The foundation of Security B-Sides was predicated on individuals within the information security community who wanted to participate within their industry, sharing thoughts and ideas with other passionate InfoSec professionals, while creating a sense of community and stewardship for their collective tradecraft. Major conferences focus on the current hot topics in information security. B-Sides events explore the fringe of conversation and focus on the “next big thing”. B-Sides gives voice to the conversation that is happening just below the surface, and attending enables you to engage that conversation.
Unlike other events where the speaker is rushed in and out, B-Sides DC provides an intimate environment for the attendees to directly engage the speaker before, during, and after their talk or presentation. Attendees are looking for more than just information; they are looking to make connections they will call upon throughout the rest of the year. The attendees are overwhelmingly technical, with over 80% self-identifying “IT security ninja” as their role.
The 2017 Security B-Sides DC will be held at the Renaissance Washington DC Downtown in downtown Washington, DC from Friday, October 6 through Sunday, October 8, 2017.
This new venue was chosen as it provides BSidesDC with a great new and larger space that allows the event to grow this year and also for the future! The venue also offers a central location, Metrorail accessibility, and nearby eateries. Parking is available at the hotel and also in the surrounding area parking garages.
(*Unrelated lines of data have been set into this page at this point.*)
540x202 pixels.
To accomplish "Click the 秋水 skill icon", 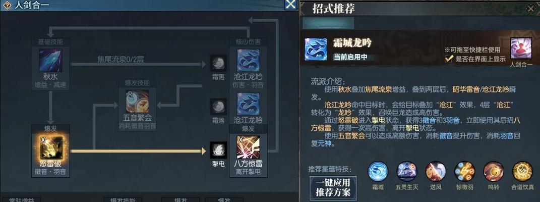I will coord(50,60).
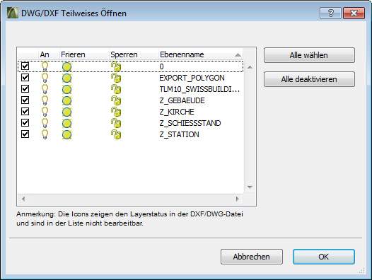372x280 pixels.
Task: Click the lightbulb icon for Z_KIRCHE layer
Action: coord(45,112)
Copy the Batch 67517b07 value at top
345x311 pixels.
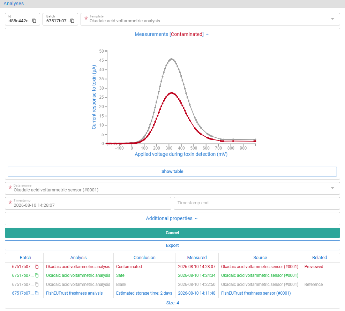(x=73, y=21)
Please join Khaled Al-Hassanieh, Senior Software Engineer, to discuss “How to Detect Malicious Certificates in Your Spare Time” on Sunday October 8, 2017 in the Grand Central room.
We present machine learning algorithms for detecting malicious certificates with a high level of accuracy. The performance of our algorithm meets the demands of deploying such models in a product. Interestingly, the key ingredients for building such models are all publicly available! However, one still needs to connect the dots, i.e. collect represent good and malicious certificates from various online sources and/or network traffic as well as identify which “cookie-cutter” machine learning algorithm, available as Python libraries, to use.
Key takeaways from our presentation:
- Understand how to leverage the fact that SSL certificates contain information in a structured format to build machine learning models.
- It is embarrassingly easy to build algorithms for detecting malicious certificates using Python libraries. We will share results for three of them—Logistic Regression, Support Vector Machines, and Random Forests.
- Identify which attributes are important for distinguishing between malicious and legitimate certificates.
- The main challenges in deploying these models is the low prevalence environment—i.e., on an average, your network traffic will have orders of magnitude lower malicious certificates compared to legitimate ones. How do we fine tuning machine learning algorithms to perform robustly in such environments?
Khaled Al-Hassanieh is a senior software engineer at Fidelis Cybersecurity. His work combines software engineering and machine learning. He develops and productizes models for malware detection and other security applications. Before joining Fidelis Cybersecurity, he was a postdoctoral researcher at Los Alamos and Oak Ridge National Laboratories. As a theoretical physicist, he developed theoretical and numerical models to study condensed matter systems. His research has led to 29 peer-reviewed articles in renowned journals. Khaled holds a Ph.D. in Physics from Florida State University.